According to the latest polls, Likud still appears to be the biggest party with 29 potential Knesset seats ahead of March 23 elections. But with Yair Lapid's Yesh Atid and Naftali Bennett's Yamina parties breathing down his right-wing faction's neck, Israel's longest-serving prime minister might not have enough to form a coalition.
In an interview with Ynet TV, the prime minister said his once-main challenger, leader of the New Hope party Gideon Saar, is "falling apart" in the polls, while he is willing to debate his other opponent Lapid given the opportunity.
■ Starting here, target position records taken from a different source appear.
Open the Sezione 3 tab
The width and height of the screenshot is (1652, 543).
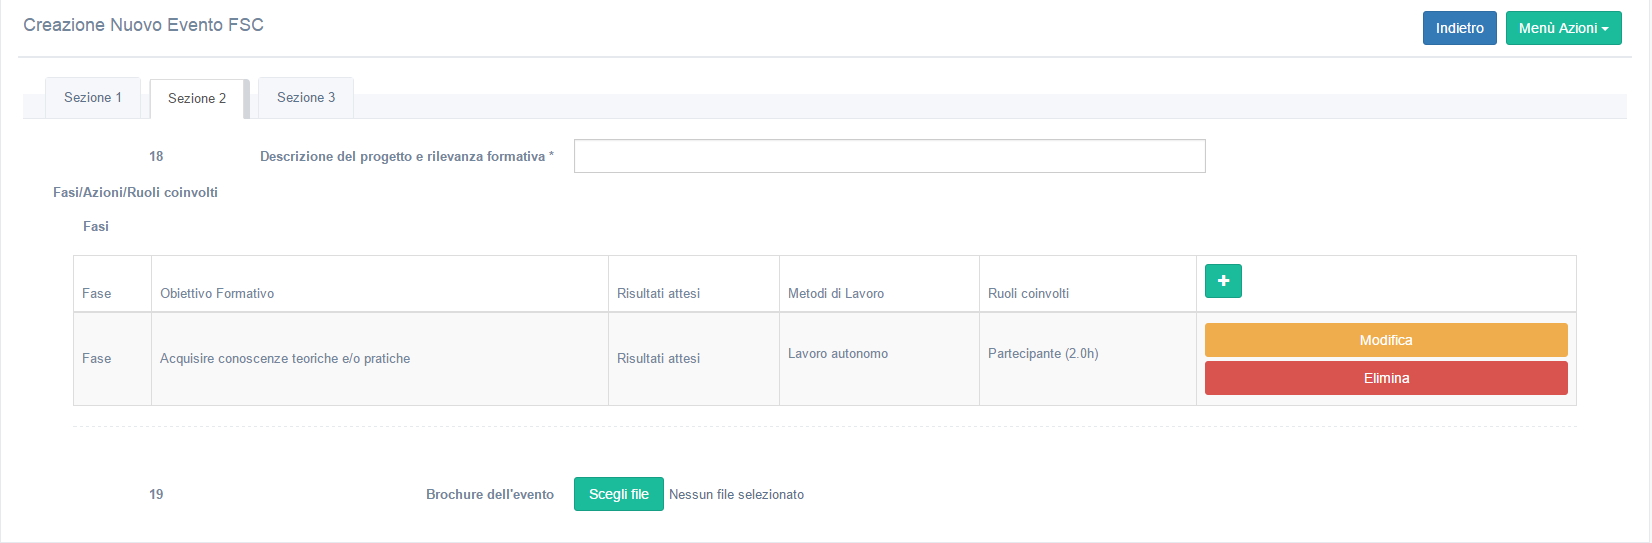(306, 98)
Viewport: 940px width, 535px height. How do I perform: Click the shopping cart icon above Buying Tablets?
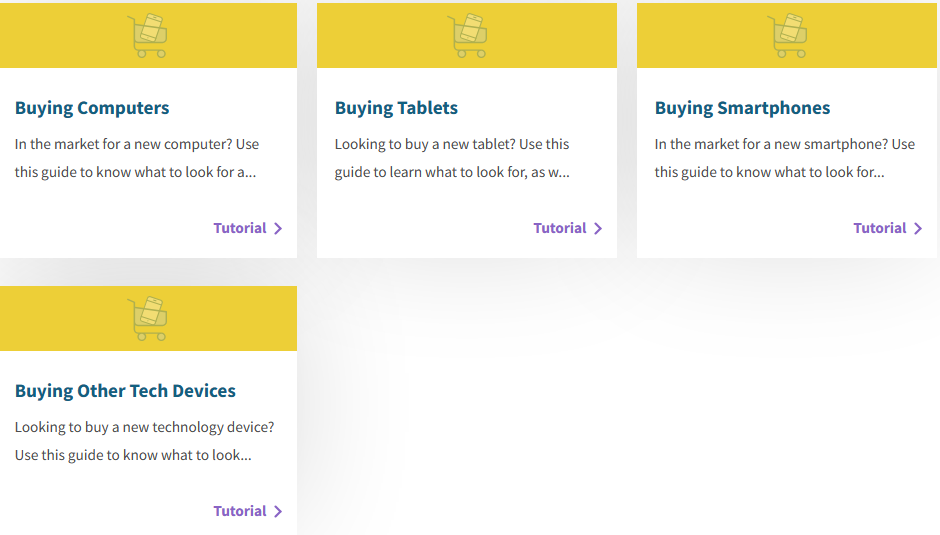pyautogui.click(x=467, y=36)
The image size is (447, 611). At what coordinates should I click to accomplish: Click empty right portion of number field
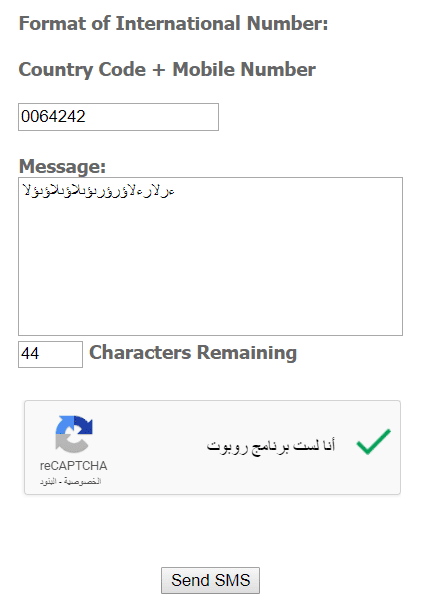tap(156, 117)
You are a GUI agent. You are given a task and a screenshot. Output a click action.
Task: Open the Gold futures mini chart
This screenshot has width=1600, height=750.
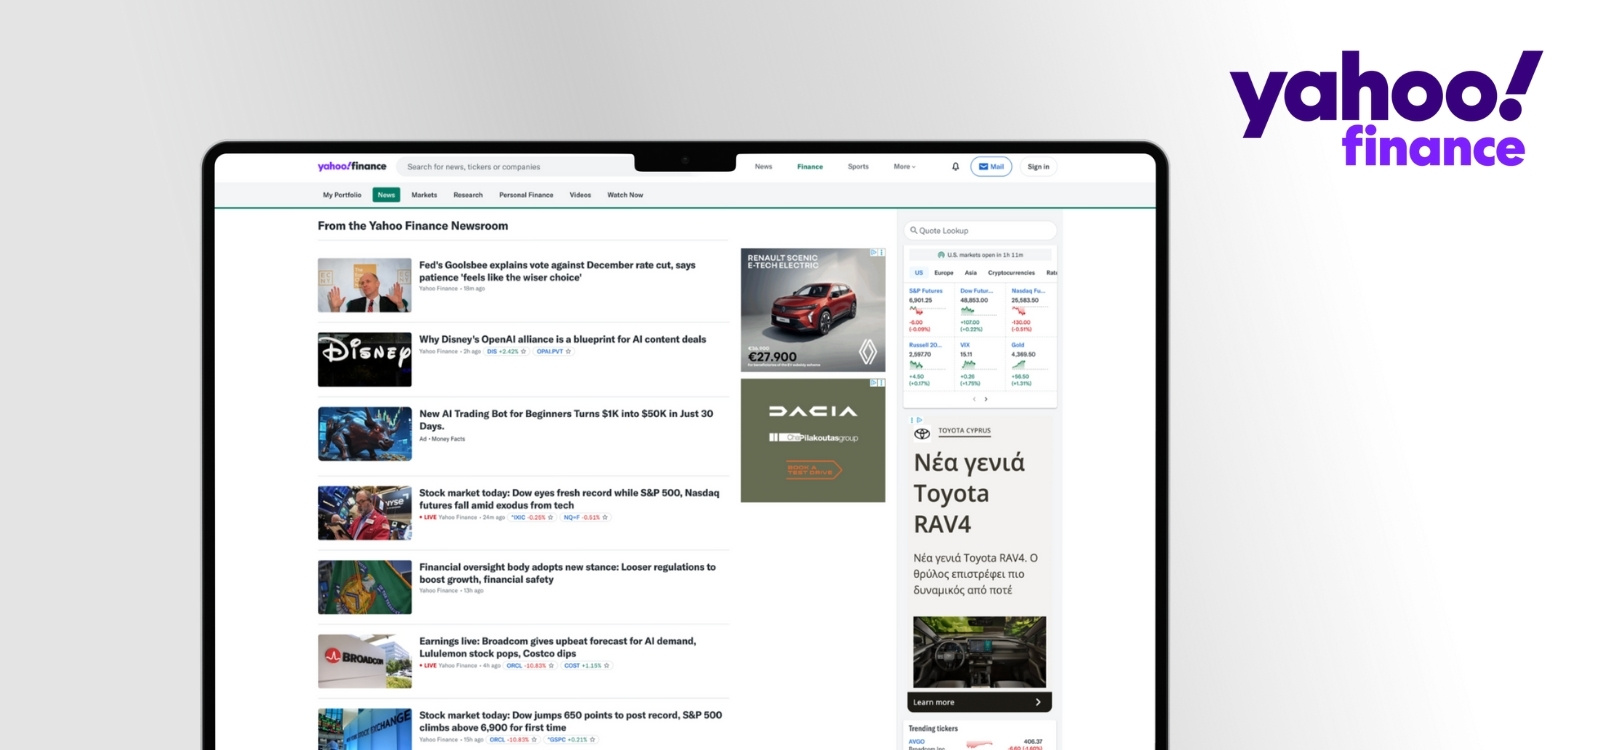1018,365
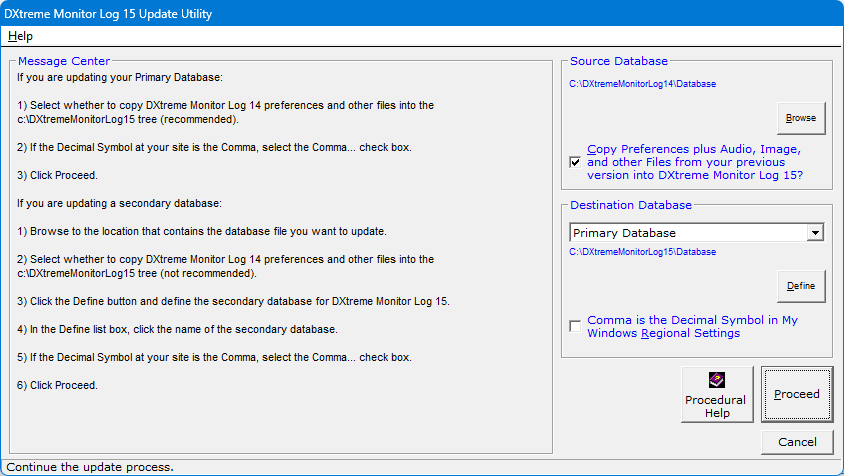Click the DXtremeMonitorLog15 destination path text
Image resolution: width=844 pixels, height=476 pixels.
point(643,252)
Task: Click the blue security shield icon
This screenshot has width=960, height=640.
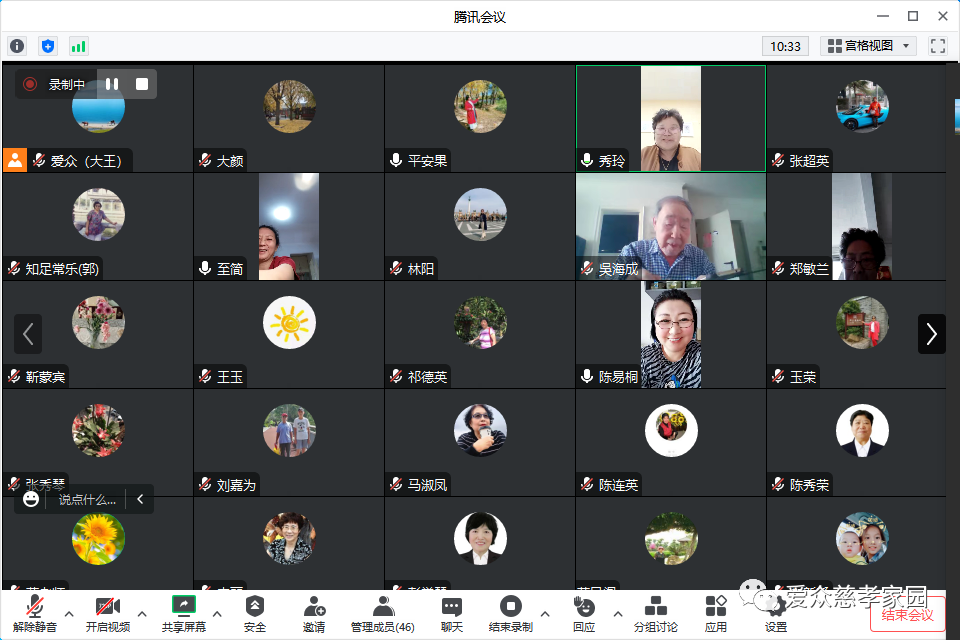Action: tap(48, 46)
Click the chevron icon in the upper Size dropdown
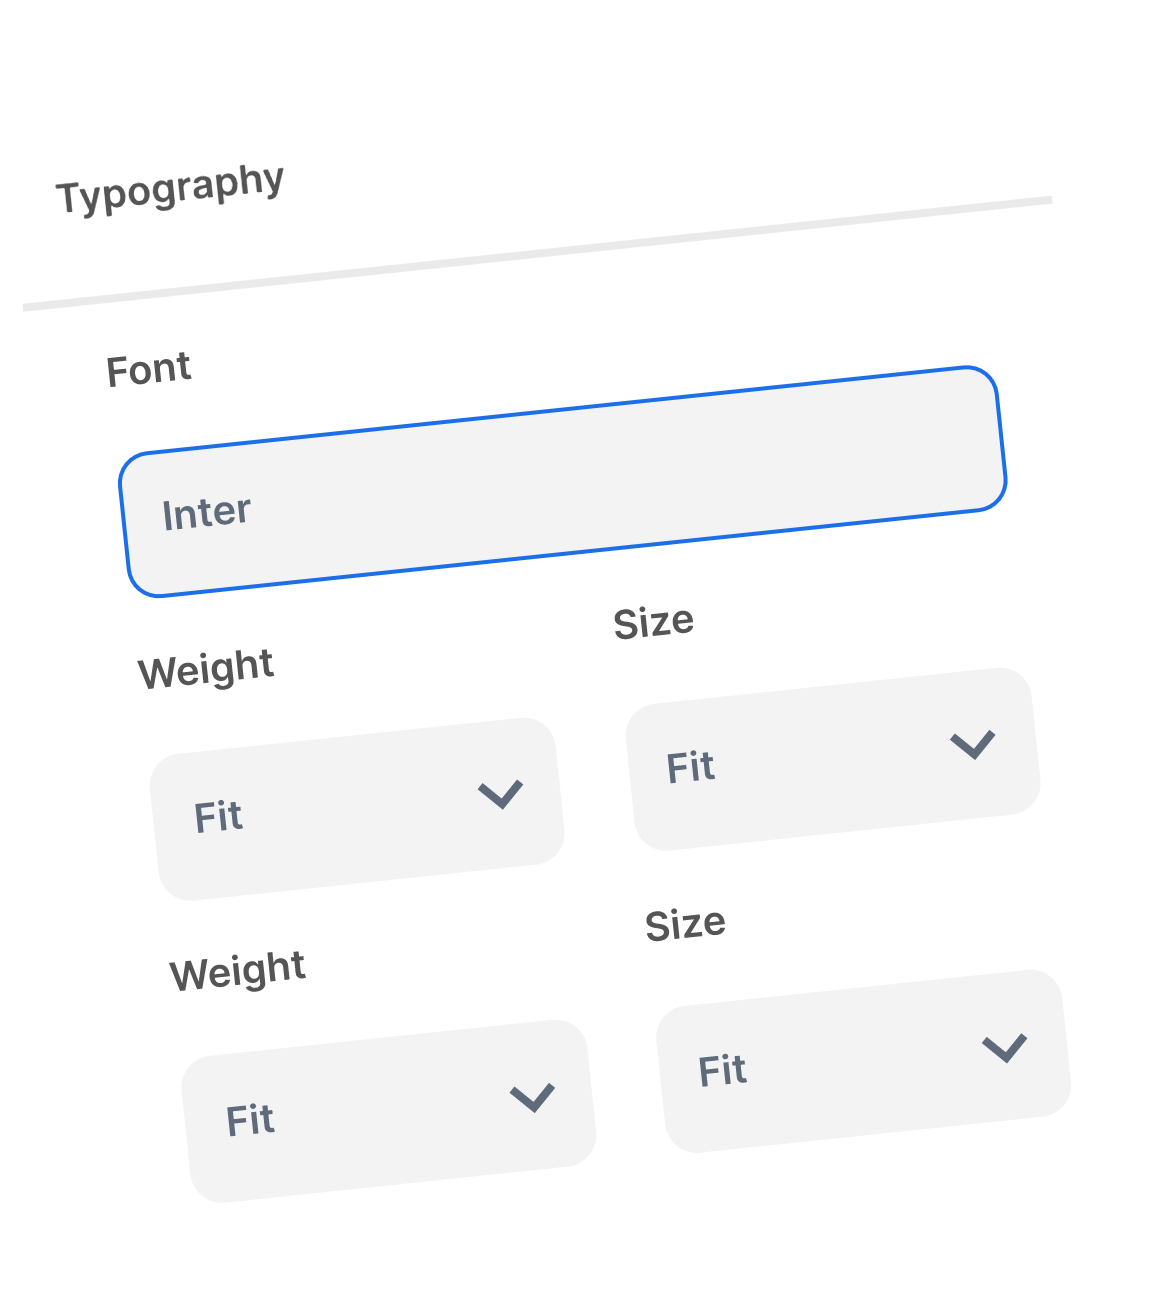 [x=973, y=744]
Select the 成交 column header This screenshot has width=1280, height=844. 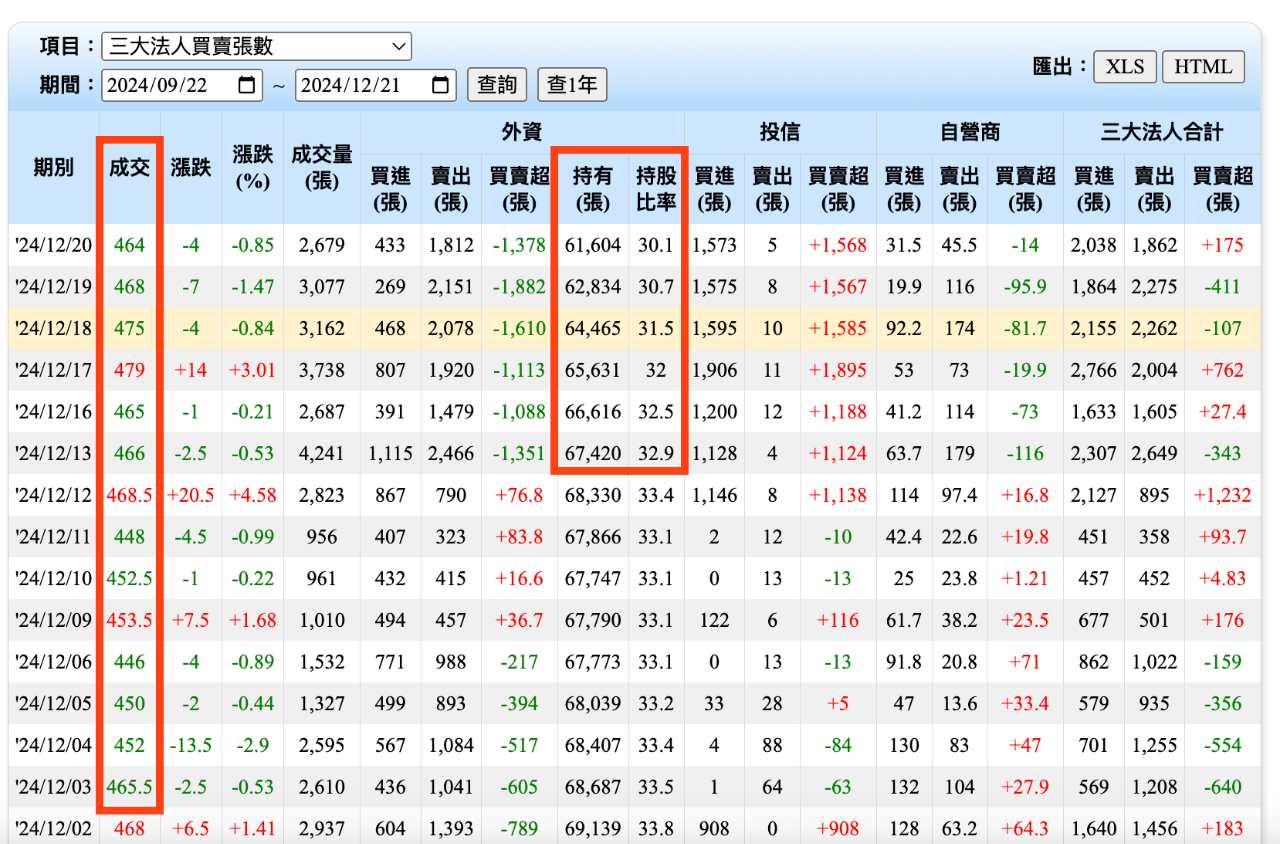130,167
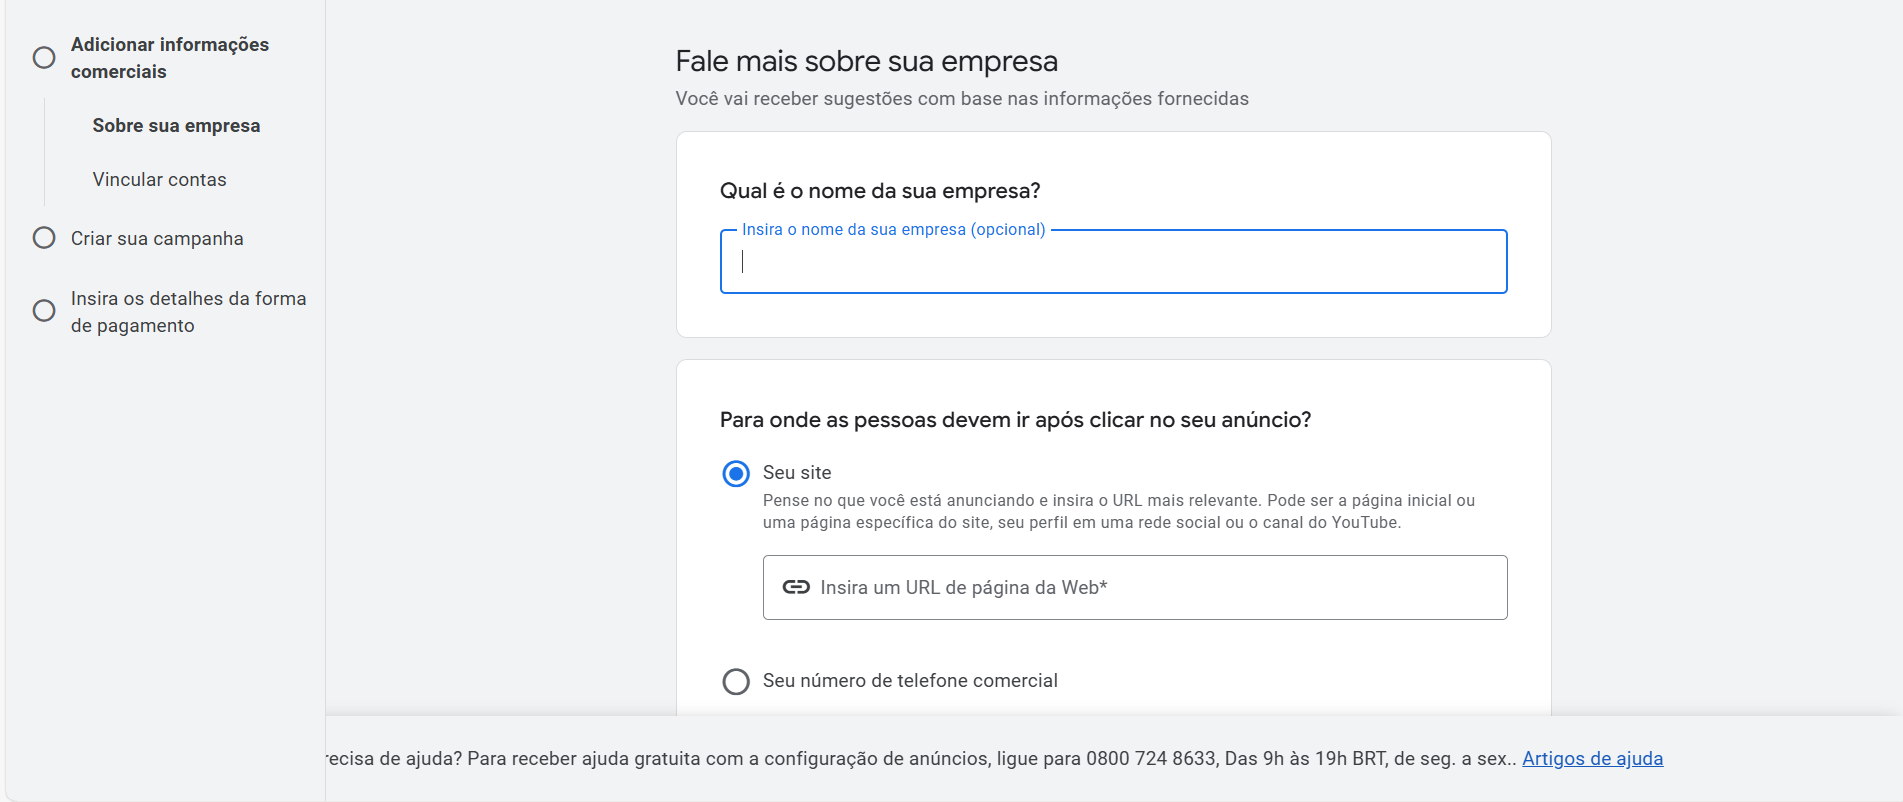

"Lapid is the candidate who will receive between 20 and 25 seats, he's a candidate for prime minister, he's trying to hide it and not admit he's running for prime minister," Netanyahu told Ynet.
"According to our data, we have 61 Knesset seats. We have seen both your and my polls. My polls say we are have enough [to form a government] and that is good. Our voters recognize a historic opportunity to have a stable right-wing government under my leadership that will not rely on Lapid or rotations."
He added, however, that he will not form a government with Arab parties, including Mansour Abbas's Raam - who has recently forged close ties with the prime minister.
The prime minister also promised to Israelis there will not be another coronavirus lockdown and added that there are four more normalization deals on the way. "I delivered peace for peace," he said, regarding the recent normalization agreements with the UAE, Bahrain, Morocco and Sudan.
He dismissed what he said was a claim by his rival Yair Lapid that only uprooting 90,000 settlers from the West Bank could lead to peace as that was the sole way to engage the Palestinians and without the Palestinians there could be no agreements with regional states.
"There are four more peace agreements on the way," he said, holding up four fingers. "And the people come to us because they know that this is the real thing."
Netanyahu also insisted that his ongoing corruption trial would not affect his ability to run the country. The prime minister is defending himself against charges of bribery, fraud and breach of trust in three separate investigations.
"I can run this country during the trial," he said, insisting that he would accept the outcome of the legal proceedings.
Finally, he brushed off a Ynet report that members of his party had been in touch with Palestinian President Mahmoud Abbas to discuss potential supporting for Netanyahu in next week's vote. The report, he said, was "nonsense."
The prime minister claimed instead that the Palestinian Authority "only wants to replace me."
"I don't need Abbas who wants to bring me down or the [predominantly Arab] Joint List party or [Raam party leader] Mansour Abbas," he said.
He added: "We will establish a strong right-wing government that will forge its own path and make Israel into an international powerhouse."